* WHAT NEEDS TO BE DONE *
Go through the data below and retype all of it exactly.

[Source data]
⁂

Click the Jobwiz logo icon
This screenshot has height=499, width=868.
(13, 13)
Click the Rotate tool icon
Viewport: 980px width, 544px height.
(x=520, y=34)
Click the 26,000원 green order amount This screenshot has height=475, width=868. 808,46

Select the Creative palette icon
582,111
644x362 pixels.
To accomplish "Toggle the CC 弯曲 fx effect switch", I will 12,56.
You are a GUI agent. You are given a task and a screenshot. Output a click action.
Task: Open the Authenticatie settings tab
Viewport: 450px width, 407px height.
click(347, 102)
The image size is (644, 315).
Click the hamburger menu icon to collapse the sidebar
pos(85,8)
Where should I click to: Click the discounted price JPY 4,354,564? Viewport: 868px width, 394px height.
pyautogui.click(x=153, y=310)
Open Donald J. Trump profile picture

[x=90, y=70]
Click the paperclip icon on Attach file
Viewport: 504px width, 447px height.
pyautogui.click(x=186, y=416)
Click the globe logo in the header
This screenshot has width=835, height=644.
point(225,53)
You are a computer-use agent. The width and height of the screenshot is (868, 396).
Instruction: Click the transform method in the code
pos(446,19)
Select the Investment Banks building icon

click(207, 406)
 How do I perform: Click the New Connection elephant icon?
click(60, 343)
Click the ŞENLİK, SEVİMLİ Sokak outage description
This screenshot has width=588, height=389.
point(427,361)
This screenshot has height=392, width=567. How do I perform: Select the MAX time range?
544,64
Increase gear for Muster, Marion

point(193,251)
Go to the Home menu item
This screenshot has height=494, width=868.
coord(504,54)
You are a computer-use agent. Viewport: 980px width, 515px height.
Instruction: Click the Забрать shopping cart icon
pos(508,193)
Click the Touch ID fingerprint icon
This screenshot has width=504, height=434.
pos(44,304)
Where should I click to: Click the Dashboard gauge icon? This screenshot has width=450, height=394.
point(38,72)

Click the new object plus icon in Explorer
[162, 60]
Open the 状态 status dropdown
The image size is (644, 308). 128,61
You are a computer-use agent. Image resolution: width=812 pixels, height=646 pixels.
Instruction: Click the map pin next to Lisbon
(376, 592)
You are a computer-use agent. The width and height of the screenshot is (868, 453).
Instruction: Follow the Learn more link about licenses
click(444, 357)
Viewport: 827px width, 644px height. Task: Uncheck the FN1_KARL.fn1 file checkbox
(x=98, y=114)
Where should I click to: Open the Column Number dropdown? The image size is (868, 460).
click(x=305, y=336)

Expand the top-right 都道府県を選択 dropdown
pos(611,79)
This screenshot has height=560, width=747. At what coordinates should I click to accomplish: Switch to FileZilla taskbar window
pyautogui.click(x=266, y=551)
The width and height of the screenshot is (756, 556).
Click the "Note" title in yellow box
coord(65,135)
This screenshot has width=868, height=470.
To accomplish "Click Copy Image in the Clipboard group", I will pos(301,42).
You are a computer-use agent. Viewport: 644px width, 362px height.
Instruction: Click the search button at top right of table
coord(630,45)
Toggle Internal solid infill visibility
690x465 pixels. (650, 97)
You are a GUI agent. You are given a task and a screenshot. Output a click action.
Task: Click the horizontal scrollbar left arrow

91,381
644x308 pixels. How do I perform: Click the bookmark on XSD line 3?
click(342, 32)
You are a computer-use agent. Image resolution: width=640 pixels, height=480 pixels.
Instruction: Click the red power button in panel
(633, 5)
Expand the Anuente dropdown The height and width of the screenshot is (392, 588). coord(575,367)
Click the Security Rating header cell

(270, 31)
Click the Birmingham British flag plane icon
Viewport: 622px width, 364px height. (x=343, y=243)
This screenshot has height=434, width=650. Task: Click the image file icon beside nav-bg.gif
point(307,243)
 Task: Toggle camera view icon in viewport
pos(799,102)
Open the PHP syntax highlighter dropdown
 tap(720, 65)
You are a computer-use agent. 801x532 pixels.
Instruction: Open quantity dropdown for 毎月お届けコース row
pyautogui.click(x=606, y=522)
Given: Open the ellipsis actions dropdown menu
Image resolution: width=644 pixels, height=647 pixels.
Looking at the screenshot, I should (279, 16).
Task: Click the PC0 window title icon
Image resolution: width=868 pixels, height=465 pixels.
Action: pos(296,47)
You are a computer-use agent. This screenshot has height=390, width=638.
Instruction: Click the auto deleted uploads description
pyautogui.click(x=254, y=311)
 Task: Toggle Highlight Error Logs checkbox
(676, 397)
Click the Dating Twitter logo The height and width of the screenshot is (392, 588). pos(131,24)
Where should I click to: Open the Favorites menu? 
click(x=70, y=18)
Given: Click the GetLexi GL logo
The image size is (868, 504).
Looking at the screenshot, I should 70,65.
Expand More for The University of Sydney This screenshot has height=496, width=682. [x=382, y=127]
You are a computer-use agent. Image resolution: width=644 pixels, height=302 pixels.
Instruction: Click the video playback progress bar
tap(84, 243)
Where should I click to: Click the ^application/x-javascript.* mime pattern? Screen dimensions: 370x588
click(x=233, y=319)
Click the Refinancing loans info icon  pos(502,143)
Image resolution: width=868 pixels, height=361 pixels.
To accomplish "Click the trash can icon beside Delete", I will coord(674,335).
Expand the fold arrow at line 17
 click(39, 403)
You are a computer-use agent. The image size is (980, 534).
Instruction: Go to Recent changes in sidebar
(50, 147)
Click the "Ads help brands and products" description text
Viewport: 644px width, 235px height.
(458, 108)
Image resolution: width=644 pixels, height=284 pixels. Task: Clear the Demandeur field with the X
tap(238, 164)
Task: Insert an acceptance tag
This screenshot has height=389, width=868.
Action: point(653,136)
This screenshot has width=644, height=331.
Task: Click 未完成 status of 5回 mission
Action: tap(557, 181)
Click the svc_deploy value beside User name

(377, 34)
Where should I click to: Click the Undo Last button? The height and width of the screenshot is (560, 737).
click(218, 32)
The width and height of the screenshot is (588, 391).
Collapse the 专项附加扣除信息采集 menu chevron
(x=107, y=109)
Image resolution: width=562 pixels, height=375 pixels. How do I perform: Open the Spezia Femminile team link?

⁂

* ANSWER BOX *
Click the Jobwiz logo icon
This screenshot has height=499, width=868.
(13, 13)
Click the Rotate tool icon
Viewport: 980px width, 544px height.
(x=520, y=34)
Click the 26,000원 green order amount This screenshot has height=475, width=868. 808,46

Select the Creative palette icon
582,111
644x362 pixels.
To accomplish "Toggle the CC 弯曲 fx effect switch", I will 12,56.
You are a GUI agent. You are given a task and a screenshot. Output a click action.
Task: Open the Authenticatie settings tab
Viewport: 450px width, 407px height.
click(347, 102)
The image size is (644, 315).
Click the hamburger menu icon to collapse the sidebar
pos(85,8)
Where should I click to: Click the discounted price JPY 4,354,564? Viewport: 868px width, 394px height.
pyautogui.click(x=153, y=310)
Open Donald J. Trump profile picture

[x=90, y=70]
Click the paperclip icon on Attach file
Viewport: 504px width, 447px height.
pyautogui.click(x=186, y=416)
Click the globe logo in the header
This screenshot has width=835, height=644.
point(225,53)
You are a computer-use agent. The width and height of the screenshot is (868, 396).
Instruction: Click the transform method in the code
pos(446,19)
Select the Investment Banks building icon

click(207, 406)
 How do I perform: Click the New Connection elephant icon?
click(60, 343)
Click the ŞENLİK, SEVİMLİ Sokak outage description
This screenshot has width=588, height=389.
point(427,361)
This screenshot has height=392, width=567. How do I perform: Select the MAX time range?
544,64
Increase gear for Muster, Marion

point(193,251)
Go to the Home menu item
This screenshot has height=494, width=868.
coord(504,54)
You are a computer-use agent. Viewport: 980px width, 515px height.
Instruction: Click the Забрать shopping cart icon
pos(508,193)
Click the Touch ID fingerprint icon
This screenshot has width=504, height=434.
pos(44,304)
Where should I click to: Click the Dashboard gauge icon? This screenshot has width=450, height=394.
point(38,72)

Click the new object plus icon in Explorer
[162, 60]
Open the 状态 status dropdown
The image size is (644, 308). 128,61
You are a computer-use agent. Image resolution: width=812 pixels, height=646 pixels.
Instruction: Click the map pin next to Lisbon
(376, 592)
You are a computer-use agent. The width and height of the screenshot is (868, 453).
Instruction: Follow the Learn more link about licenses
click(444, 357)
Viewport: 827px width, 644px height. Task: Uncheck the FN1_KARL.fn1 file checkbox
(x=98, y=114)
Where should I click to: Open the Column Number dropdown? The image size is (868, 460).
click(x=305, y=336)

Expand the top-right 都道府県を選択 dropdown
pos(611,79)
This screenshot has height=560, width=747. At what coordinates should I click to accomplish: Switch to FileZilla taskbar window
pyautogui.click(x=266, y=551)
The width and height of the screenshot is (756, 556).
Click the "Note" title in yellow box
coord(65,135)
This screenshot has width=868, height=470.
To accomplish "Click Copy Image in the Clipboard group", I will pos(301,42).
You are a computer-use agent. Viewport: 644px width, 362px height.
Instruction: Click the search button at top right of table
coord(630,45)
Toggle Internal solid infill visibility
690x465 pixels. (650, 97)
You are a GUI agent. You are given a task and a screenshot. Output a click action.
Task: Click the horizontal scrollbar left arrow

91,381
644x308 pixels. How do I perform: Click the bookmark on XSD line 3?
click(342, 32)
You are a computer-use agent. Image resolution: width=640 pixels, height=480 pixels.
Instruction: Click the red power button in panel
(633, 5)
Expand the Anuente dropdown The height and width of the screenshot is (392, 588). coord(575,367)
Click the Security Rating header cell

(270, 31)
Click the Birmingham British flag plane icon
Viewport: 622px width, 364px height. (x=343, y=243)
This screenshot has height=434, width=650. Task: Click the image file icon beside nav-bg.gif
point(307,243)
 Task: Toggle camera view icon in viewport
pos(799,102)
Open the PHP syntax highlighter dropdown
 tap(720, 65)
You are a computer-use agent. 801x532 pixels.
Instruction: Open quantity dropdown for 毎月お届けコース row
pyautogui.click(x=606, y=522)
Given: Open the ellipsis actions dropdown menu
Image resolution: width=644 pixels, height=647 pixels.
Looking at the screenshot, I should (279, 16).
Task: Click the PC0 window title icon
Image resolution: width=868 pixels, height=465 pixels.
Action: pos(296,47)
You are a computer-use agent. This screenshot has height=390, width=638.
Instruction: Click the auto deleted uploads description
pyautogui.click(x=254, y=311)
 Task: Toggle Highlight Error Logs checkbox
(676, 397)
Click the Dating Twitter logo The height and width of the screenshot is (392, 588). pos(131,24)
Where should I click to: Open the Favorites menu? 
click(x=70, y=18)
Given: Click the GetLexi GL logo
The image size is (868, 504).
Looking at the screenshot, I should 70,65.
Expand More for The University of Sydney This screenshot has height=496, width=682. [x=382, y=127]
You are a computer-use agent. Image resolution: width=644 pixels, height=302 pixels.
Instruction: Click the video playback progress bar
tap(84, 243)
Where should I click to: Click the ^application/x-javascript.* mime pattern? Screen dimensions: 370x588
click(x=233, y=319)
Click the Refinancing loans info icon  pos(502,143)
Image resolution: width=868 pixels, height=361 pixels.
To accomplish "Click the trash can icon beside Delete", I will coord(674,335).
Expand the fold arrow at line 17
 click(39, 403)
You are a computer-use agent. The image size is (980, 534).
Instruction: Go to Recent changes in sidebar
(50, 147)
Click the "Ads help brands and products" description text
Viewport: 644px width, 235px height.
(458, 108)
Image resolution: width=644 pixels, height=284 pixels. Task: Clear the Demandeur field with the X
tap(238, 164)
Task: Insert an acceptance tag
This screenshot has height=389, width=868.
Action: point(653,136)
This screenshot has width=644, height=331.
Task: Click 未完成 status of 5回 mission
Action: tap(557, 181)
Click the svc_deploy value beside User name

(377, 34)
Where should I click to: Click the Undo Last button? The height and width of the screenshot is (560, 737).
click(218, 32)
The width and height of the screenshot is (588, 391).
Collapse the 专项附加扣除信息采集 menu chevron
(x=107, y=109)
Image resolution: width=562 pixels, height=375 pixels. How do I perform: Open the Spezia Femminile team link?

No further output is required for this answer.